24 On 15 December 2020, the Commission emailed the respondent noting that he had not filed and served an outline of submissions required by 14 December 2020 and that he had advised that he was not able to attend the hearing scheduled for 17 December 2020. He had not specifically requested an adjournment. The Commission noted that the applicant opposed the vacation of the scheduled hearing on 17 December 2021, expressed concern that the conduct of the respondent’s case is resulting in delays and that he has failed to comply with directions issued by the Commission. The respondent was notified that the Commission will make a determination on whether to proceed with the hearing scheduled for 17 December 2020 and that should the respondent wish to provide any further submissions or any evidence in support of reasons for the hearing to be vacated and scheduled to a date after mid-January 2021, he may do so before 9:00 am on 16 December 2020.

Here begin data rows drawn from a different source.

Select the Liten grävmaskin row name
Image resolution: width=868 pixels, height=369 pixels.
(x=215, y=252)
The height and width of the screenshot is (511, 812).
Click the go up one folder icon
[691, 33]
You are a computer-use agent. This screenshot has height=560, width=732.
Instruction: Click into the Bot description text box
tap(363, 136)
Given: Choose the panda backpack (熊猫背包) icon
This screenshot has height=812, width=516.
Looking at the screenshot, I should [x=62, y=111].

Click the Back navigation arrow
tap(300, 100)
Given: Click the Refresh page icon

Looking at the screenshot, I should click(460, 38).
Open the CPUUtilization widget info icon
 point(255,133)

25 The applicant was invited to provide any further submissions concerning the proposed adjournment to the Commission by 4:00 pm on 16 December 2020.
26 The parties were advised that when determining the granting of an adjournment the Commission is guided by the principles set out in Myers v Myers [1969] WAR 19 and a copy of the reasons for decision was provided to the parties. The parties were also advised that in the event the Commission grants the respondent’s further request for an adjournment, the Commission may order that he pay costs to the applicant in relation to costs incurred because of the adjournment.
27 On 15 December 2020 the respondent submitted:
In short, quite simply I have a community expectation and a personal responsibility to attend to the care and welfare of my animals that ranks higher than individual needs of The Applicant, which is exactly the basis on why The Applicant was sacked anyway.
I repeat, I will be unavailable to attend any hearing until I am able find a suitable employee(s) to cover for my and my witness’ attendance to this matter. Any attempt to continue with this matter without my submission and attendance will surely lead to a miscarriage of justice.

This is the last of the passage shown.